* _WHAT TO DO_
Copy every record that appears below, exactly as it stands.
Segment Start: RECORDED INFORMATION
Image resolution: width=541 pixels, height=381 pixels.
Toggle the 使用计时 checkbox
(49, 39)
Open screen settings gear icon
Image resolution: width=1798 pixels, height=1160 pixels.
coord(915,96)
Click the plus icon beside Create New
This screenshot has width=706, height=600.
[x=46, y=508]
Segment End: RECORDED INFORMATION
* _THE ANSWER_
Image resolution: width=541 pixels, height=381 pixels.
Toggle the 使用计时 checkbox
(49, 39)
Open screen settings gear icon
Image resolution: width=1798 pixels, height=1160 pixels.
coord(915,96)
Click the plus icon beside Create New
This screenshot has width=706, height=600.
[x=46, y=508]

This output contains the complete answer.